Thrombopoietin Receptor Agonist Added to Standard Immunosuppressive Therapy for Hepatitis-Associated Aplastic Anemia

Background: Hepatitis-associated aplastic anemia (HAAA) is a rare variant of severe aplastic anemia (SAA) characterized with a syndrome of bone marrow failure that traditionally occurs within 6 months of an acute attack of hepatitis. HAAA is potentially lethal if left untreated. Management includes immunosuppression with antithymocyte globulin and cyclosporine and allogeneic hematopoietic stem cell transplantation. Addition of thrombopoietin receptor agonist (TPO-RA) improves both the overall response rate and complete response rate of SAA patients. Here, we tried to investigate the effect and adverse events of TPO-RA added to standard immunosuppressive therapy for HAAA.

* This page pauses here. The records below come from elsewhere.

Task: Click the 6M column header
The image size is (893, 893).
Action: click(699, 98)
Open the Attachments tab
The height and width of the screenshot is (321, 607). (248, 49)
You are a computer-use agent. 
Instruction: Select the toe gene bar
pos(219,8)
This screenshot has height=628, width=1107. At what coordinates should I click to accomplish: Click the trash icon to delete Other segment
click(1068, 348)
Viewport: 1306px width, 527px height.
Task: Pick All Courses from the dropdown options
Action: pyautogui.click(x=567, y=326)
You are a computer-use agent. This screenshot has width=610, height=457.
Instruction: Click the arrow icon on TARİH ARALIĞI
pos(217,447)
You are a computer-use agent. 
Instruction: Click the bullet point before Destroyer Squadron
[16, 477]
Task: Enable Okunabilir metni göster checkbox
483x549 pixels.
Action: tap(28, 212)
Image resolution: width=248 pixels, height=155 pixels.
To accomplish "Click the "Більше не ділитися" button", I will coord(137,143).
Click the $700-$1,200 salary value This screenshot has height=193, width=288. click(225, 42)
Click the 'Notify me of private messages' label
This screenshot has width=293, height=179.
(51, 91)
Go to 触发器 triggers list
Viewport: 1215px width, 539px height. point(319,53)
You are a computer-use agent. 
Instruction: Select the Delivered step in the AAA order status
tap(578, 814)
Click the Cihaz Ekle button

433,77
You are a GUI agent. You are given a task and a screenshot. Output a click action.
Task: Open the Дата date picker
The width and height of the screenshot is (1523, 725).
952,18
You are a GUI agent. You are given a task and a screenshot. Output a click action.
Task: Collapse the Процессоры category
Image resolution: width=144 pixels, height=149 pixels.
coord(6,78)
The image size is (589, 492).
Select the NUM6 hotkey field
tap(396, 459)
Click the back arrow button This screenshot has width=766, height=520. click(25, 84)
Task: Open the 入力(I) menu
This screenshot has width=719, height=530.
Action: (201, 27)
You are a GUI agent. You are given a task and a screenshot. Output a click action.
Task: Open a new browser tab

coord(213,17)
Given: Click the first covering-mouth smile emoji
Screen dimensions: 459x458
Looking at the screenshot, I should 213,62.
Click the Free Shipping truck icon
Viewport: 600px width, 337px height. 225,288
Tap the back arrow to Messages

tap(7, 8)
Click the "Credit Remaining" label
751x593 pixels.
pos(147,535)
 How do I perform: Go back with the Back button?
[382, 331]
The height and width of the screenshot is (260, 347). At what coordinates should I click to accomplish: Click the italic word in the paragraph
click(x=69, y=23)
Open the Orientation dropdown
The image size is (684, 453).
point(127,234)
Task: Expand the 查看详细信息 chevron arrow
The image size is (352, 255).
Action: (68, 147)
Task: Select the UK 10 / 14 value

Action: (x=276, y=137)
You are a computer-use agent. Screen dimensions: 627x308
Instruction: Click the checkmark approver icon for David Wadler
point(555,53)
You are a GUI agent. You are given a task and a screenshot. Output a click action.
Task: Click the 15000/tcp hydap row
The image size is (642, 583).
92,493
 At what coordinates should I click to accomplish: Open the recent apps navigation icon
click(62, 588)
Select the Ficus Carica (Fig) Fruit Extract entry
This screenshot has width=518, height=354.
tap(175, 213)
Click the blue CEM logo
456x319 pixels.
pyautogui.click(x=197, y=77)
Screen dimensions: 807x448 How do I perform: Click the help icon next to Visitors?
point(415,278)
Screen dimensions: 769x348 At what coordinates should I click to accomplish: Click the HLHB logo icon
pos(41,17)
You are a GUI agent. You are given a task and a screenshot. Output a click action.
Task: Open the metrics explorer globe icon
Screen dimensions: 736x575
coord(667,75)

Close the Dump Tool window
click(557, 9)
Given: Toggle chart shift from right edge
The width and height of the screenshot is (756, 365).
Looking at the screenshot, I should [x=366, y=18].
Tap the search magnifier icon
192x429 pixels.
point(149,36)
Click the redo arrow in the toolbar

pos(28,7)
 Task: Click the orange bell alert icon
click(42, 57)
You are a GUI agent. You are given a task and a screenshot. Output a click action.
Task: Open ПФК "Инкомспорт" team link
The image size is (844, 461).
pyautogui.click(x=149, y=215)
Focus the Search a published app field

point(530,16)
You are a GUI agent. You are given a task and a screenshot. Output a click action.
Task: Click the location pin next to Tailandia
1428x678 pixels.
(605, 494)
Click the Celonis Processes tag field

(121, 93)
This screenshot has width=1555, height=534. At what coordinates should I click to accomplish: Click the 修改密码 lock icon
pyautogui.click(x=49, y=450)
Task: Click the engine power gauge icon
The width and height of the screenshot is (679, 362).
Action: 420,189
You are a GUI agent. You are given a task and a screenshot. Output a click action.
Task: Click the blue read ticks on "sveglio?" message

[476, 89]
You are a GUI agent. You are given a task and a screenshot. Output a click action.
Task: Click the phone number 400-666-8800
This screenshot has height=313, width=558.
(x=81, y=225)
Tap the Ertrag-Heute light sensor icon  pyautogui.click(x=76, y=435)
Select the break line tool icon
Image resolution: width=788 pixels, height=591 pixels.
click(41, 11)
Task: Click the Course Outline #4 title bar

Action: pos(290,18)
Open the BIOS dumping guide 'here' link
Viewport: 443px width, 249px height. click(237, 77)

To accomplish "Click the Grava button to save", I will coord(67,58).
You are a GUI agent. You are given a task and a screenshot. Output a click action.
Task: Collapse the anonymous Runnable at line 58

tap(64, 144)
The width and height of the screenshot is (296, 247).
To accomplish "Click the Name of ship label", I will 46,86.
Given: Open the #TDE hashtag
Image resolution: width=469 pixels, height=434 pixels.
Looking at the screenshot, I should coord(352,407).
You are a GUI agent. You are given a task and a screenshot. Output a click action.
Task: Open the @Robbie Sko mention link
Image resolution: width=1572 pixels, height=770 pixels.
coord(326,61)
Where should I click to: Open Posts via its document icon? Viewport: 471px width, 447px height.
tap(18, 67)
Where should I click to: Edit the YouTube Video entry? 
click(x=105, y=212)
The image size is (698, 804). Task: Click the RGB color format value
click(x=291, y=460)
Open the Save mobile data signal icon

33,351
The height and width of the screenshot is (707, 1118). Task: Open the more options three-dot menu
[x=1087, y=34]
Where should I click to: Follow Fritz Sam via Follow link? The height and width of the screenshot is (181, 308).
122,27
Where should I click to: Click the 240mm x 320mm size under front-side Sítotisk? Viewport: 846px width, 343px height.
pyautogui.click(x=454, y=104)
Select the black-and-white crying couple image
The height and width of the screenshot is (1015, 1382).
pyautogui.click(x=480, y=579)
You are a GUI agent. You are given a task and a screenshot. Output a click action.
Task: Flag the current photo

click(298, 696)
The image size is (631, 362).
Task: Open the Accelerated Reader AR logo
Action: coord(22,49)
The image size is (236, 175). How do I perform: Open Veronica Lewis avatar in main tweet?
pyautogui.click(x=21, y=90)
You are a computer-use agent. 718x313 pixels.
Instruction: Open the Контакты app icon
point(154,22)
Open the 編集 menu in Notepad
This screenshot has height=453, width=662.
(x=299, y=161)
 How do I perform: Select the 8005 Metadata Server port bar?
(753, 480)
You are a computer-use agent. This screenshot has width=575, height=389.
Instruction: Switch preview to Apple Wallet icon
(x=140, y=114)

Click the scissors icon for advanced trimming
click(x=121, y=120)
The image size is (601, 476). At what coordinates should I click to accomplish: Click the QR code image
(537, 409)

Methods: A total of 17 HAAA patients who received ATG, cyclosporine and TPO-RA as first-line treatment between April 2019 and January 2024 were enrolled. 6 patients were SAA and 11 patients were very severe aplastic anemia (VSAA) according to the criteria of the International Aplastic Anemia Study Group. All TPO-RAs were added within 1 months after ATG initiation at dose of their standard administration respectively.

Results: Of all the patients, 8 received avatrombopag (2 with SAA and 6 with VSAA), 5 received eltrombopag (1 with SAA and 4 with VSAA), and 4 received hatrombopag (3 with SAA and 1 with VSAA). The median neutrophil count was 0.23 (range 0.01-0.78) ×10⁹/L, median reticulocyte count was 11 (range 1-40) ×10⁹/L, and median platelet count was 5 (range 1-12) ×10⁹/L. All patients achieved the end-point of 3 months and 16 patients achieved the end-point of 6 months. The rate of complete response was 11.8% and rate of overall response was 52.9% at 3 months. The rate of complete response at 6 months was 41.2% and rate of overall response was 70.6%. The overall response rate of patients treated with avatrombopag, eltrombopag and hatrombopag were 37.5% vs 40% vs 100%, and 62.5% vs 60% vs 100% at 3, 6 months after IST, respectively. The overall response rate at 3 months and 6 months were both higher than historical results of standard IST (ATG and cyclosporine, 34.1% at 3 months and 56.1% at 6 months). All TPO-RAs were safe, and there was no drug-related liver dysfunction. No patient discontinued TPO-RA due to adverse events.

Conclusions: In conclusion, the addition of TPO-RA to IST was safe and associated with higher overall response rate among patients with HAAA.

No relevant conflicts of interest to declare.